### [EXERCISE REQUIREMENTS]
[1] Copy the Ansys contacts text from "Types of Contacts in" to "coefficient of friction.", swapping "sliding" for "slipping" throughout.
[2] Write the next part of the Ansys contacts text, picking up after its last sentence.

### [EXTRACT]
"""

Introduction to Contacts in Ansys

In Ansys, a contact is defined by a pair of surfaces referred to as contact and target (selecting contact and target in Ansys). Defining a contact ensures that two bodies do not interpenetrate at these surfaces. The interaction between the bodies is governed by their ability to separate or slide relative to each other.

Types of Contacts in Ansys

Ansys offers five primary types of contacts, each with distinct behaviors:

1. Bonded Contact – The contacting surfaces are tied together, preventing both separation and sliding.
2. No Separation Contact – Allows frictionless sliding but prevents separation.
3. Frictionless Contact – Permits both separation and sliding without resistance (coefficient of friction = 0).
4. Rough Contact – Allows separation but no sliding (infinite friction).
5. Frictional Contact – Allows both separation and sliding with friction, where the user can define a coefficient of friction.

Among these, frictional contact is often the most realistic representation of real-world interactions. However, bonded contact is the easiest to simulate, leading to its overuse—particularly by inexperienced analysts. This can result in inaccurate predictions, poor designs, and even hazardous situations.

Case Study: Impact of Contact Type on Stress Analysis

To illustrate the importance of selecting the right contact type, let’s examine a simple assembly:

• A rectangular plate with a through hole.
• A pin inserted into the hole with some clearance.
• A small displacement applied to one end of the plate.
• The pin’s ends are fixed in all degrees of freedom.

The objective is to evaluate the stress intensity in the plate behind the pin, ensuring it remains below 100 MPa.

1. Bonded Contact Simulation

When a bonded contact is defined between the pin and the hole, the surfaces move together without relative displacement.

"""

### [RECORDS]
"""

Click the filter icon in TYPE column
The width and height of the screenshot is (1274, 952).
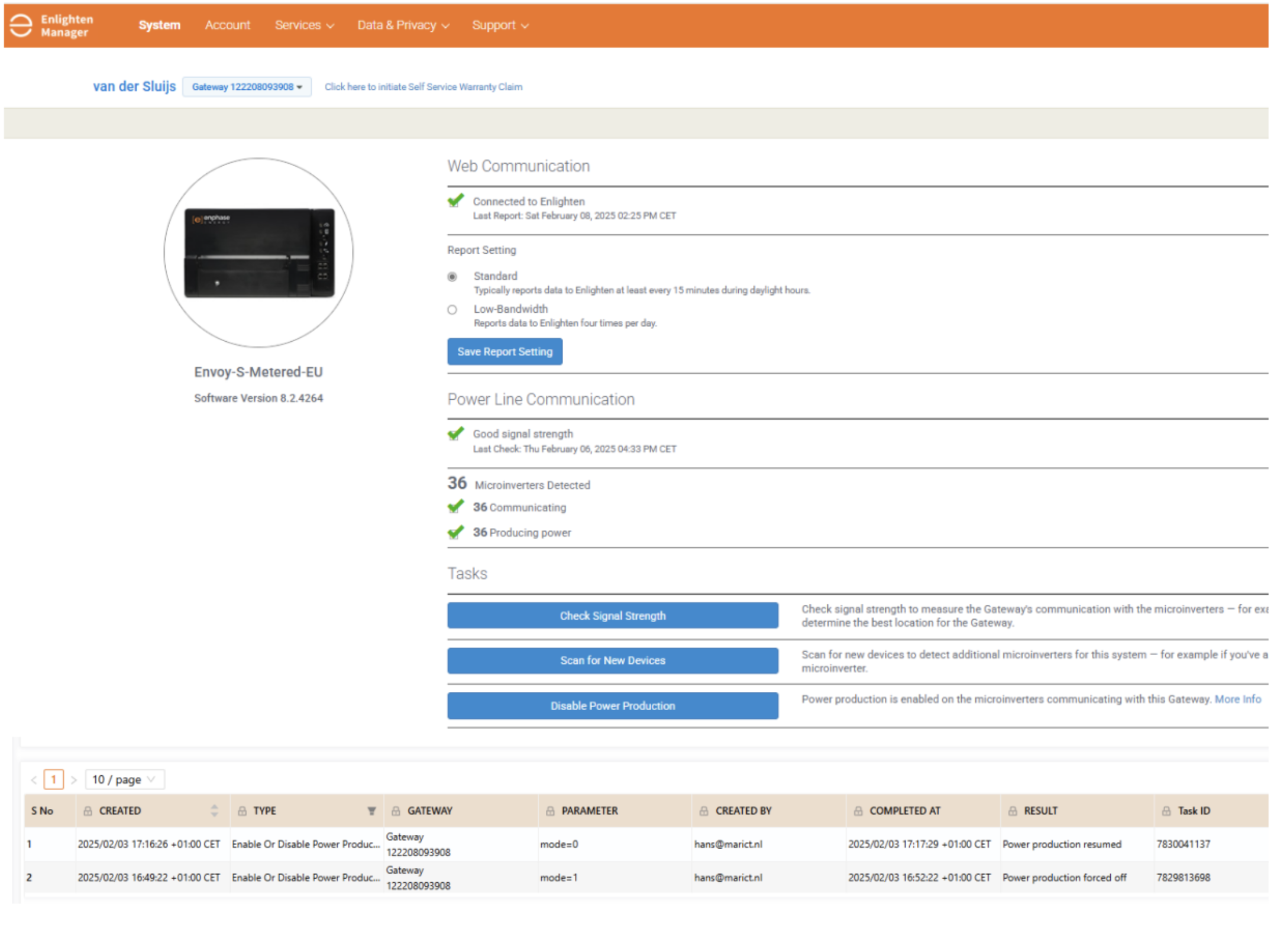[x=371, y=811]
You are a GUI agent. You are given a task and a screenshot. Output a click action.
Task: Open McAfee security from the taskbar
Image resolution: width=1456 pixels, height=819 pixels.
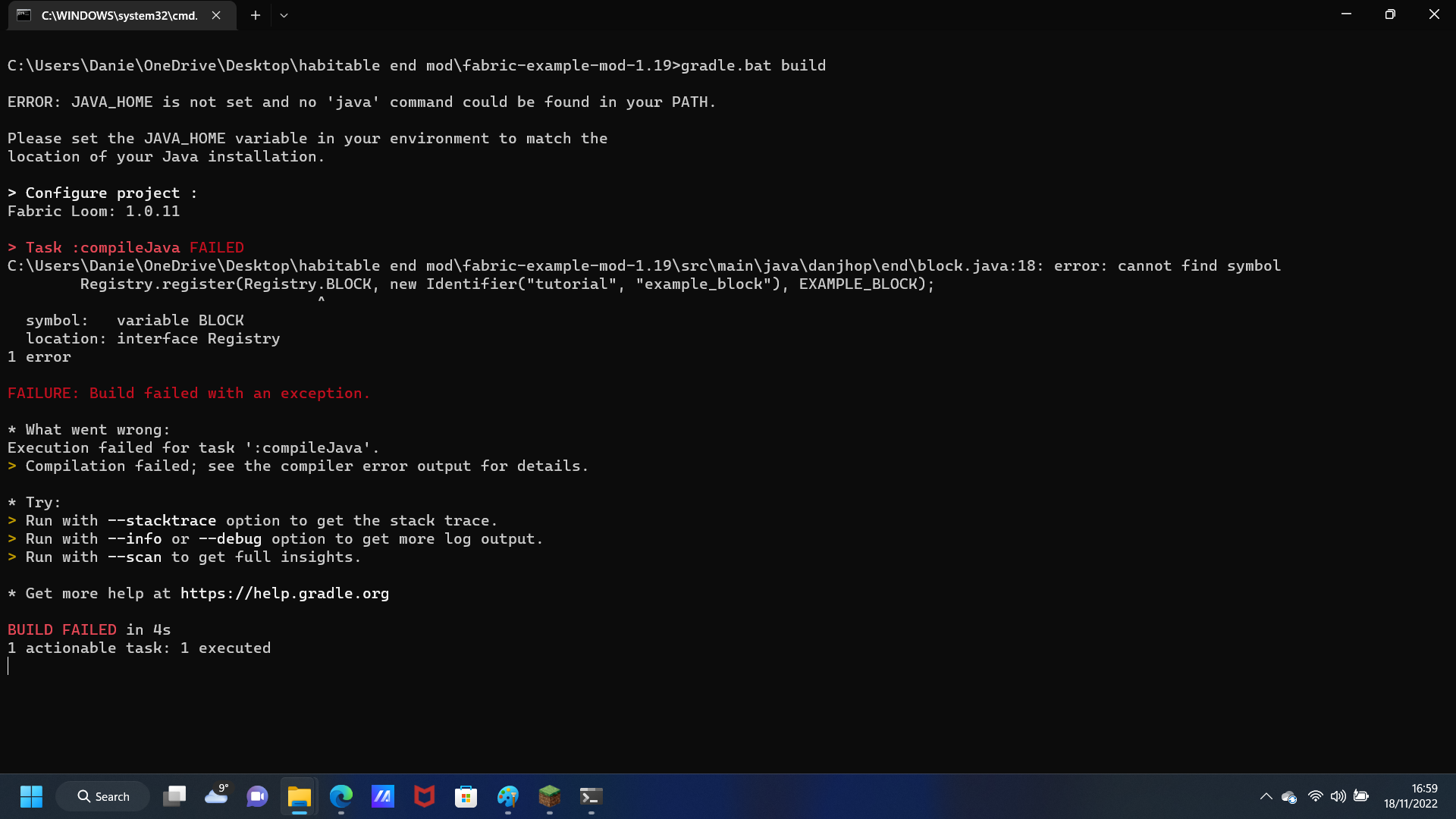tap(424, 797)
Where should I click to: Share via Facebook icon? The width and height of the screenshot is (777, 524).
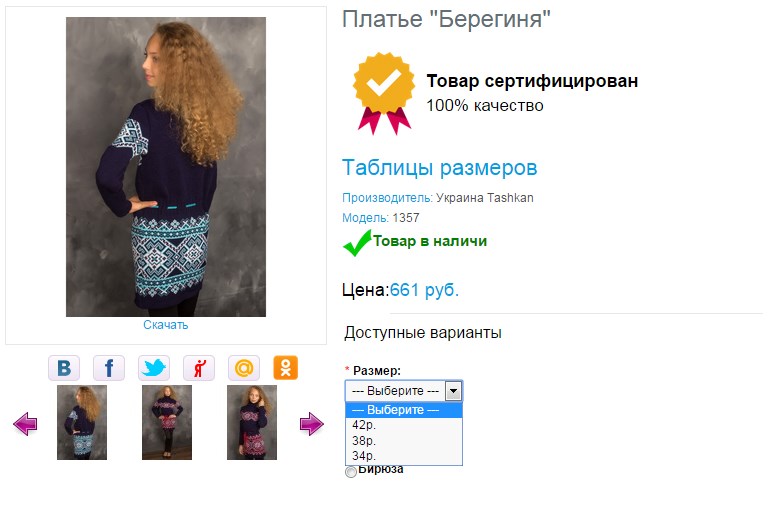109,368
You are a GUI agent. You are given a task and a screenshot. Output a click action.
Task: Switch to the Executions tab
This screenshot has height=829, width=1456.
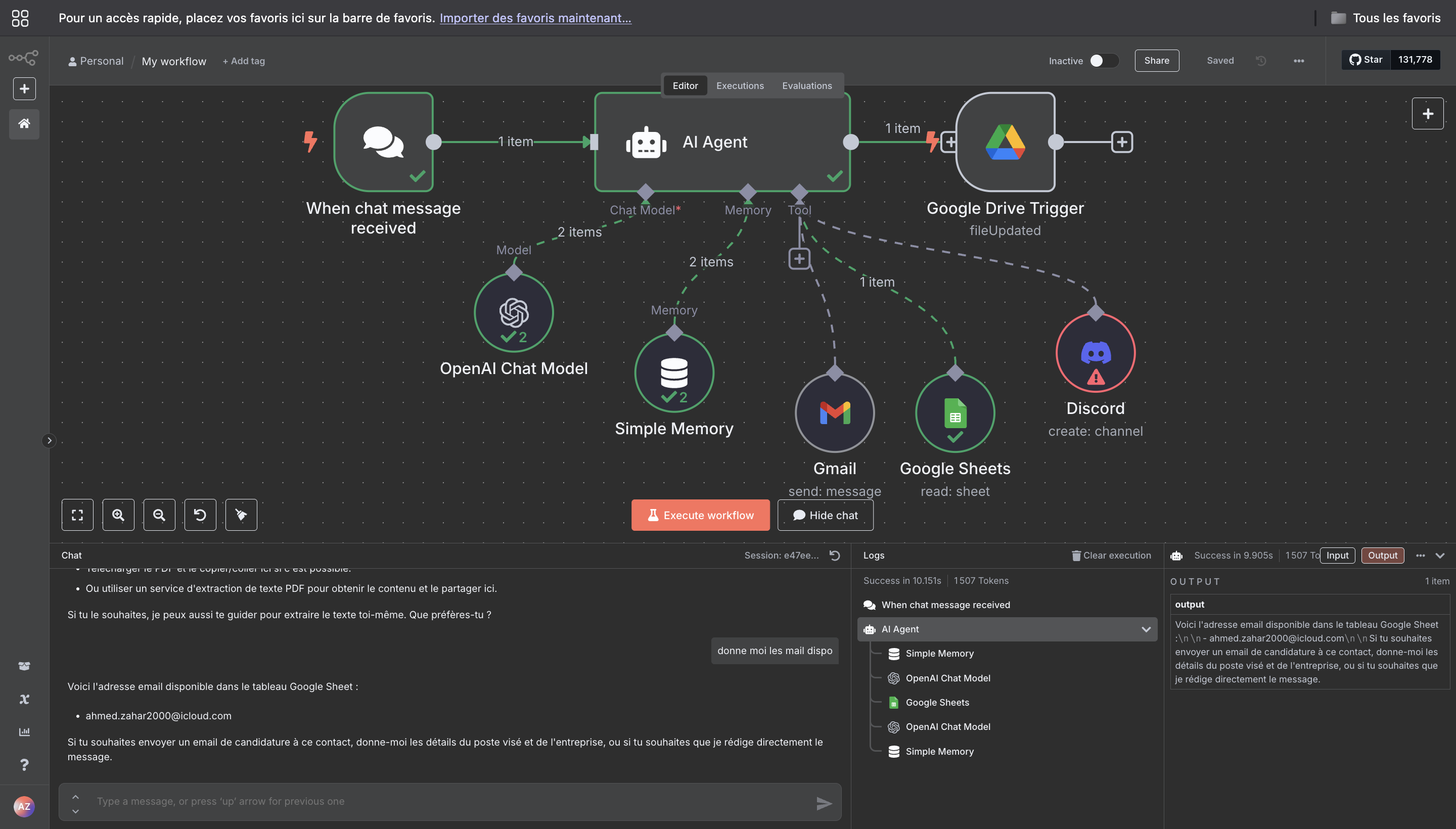point(739,85)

"""

### [TASK-BY-TASK OUTPUTS]
[1]
Types of Contacts in Ansys

Ansys offers five primary types of contacts, each with distinct behaviors:

1. Bonded Contact – The contacting surfaces are tied together, preventing both separation and slipping.
2. No Separation Contact – Allows frictionless slipping but prevents separation.
3. Frictionless Contact – Permits both separation and slipping without resistance (coefficient of friction = 0).
4. Rough Contact – Allows separation but no slipping (infinite friction).
5. Frictional Contact – Allows both separation and slipping with friction, where the user can define a coefficient of friction.

[2]
Results:

The stress in the plate behind the pin is well below 100 MPa – The red contours in the stress intensity plot (Fig 2) indicate regions above 100 MPa. The are covered by the red “oval” shows that the bulk stress is well below 100 MPa.

However, this model underpredicts the horizontal force (shear force) reaction on the hole, because it imposes artificial displacement on the pin, as illustrated in Fig 3.

2. Frictional Contact Simulation

Switching to a frictional contact (with a defined coefficient of friction) yields different results.

Results:

• The stress in the plate behind the pin is significantly higher than in the bonded model.
• The plate pushes against the pin on one side while a gap opens on the opposite side, reflecting real-world behavior.
• The Shear force reaction and the shear stress is accurately predicted as acting on approximately one half of the hole.

Conclusion

• Contact selection can drastically affect results. A bonded contact may falsely indicate safety, while a frictional model reveals higher stresses (Though in some cases, incorrect modeling could also lead to underpredicting stresses and hence overdesigned parts).
• FEA is only as good as its inputs. Proper engineering judgment is essential when setting up simulations.

Stay safe, work smart, build well !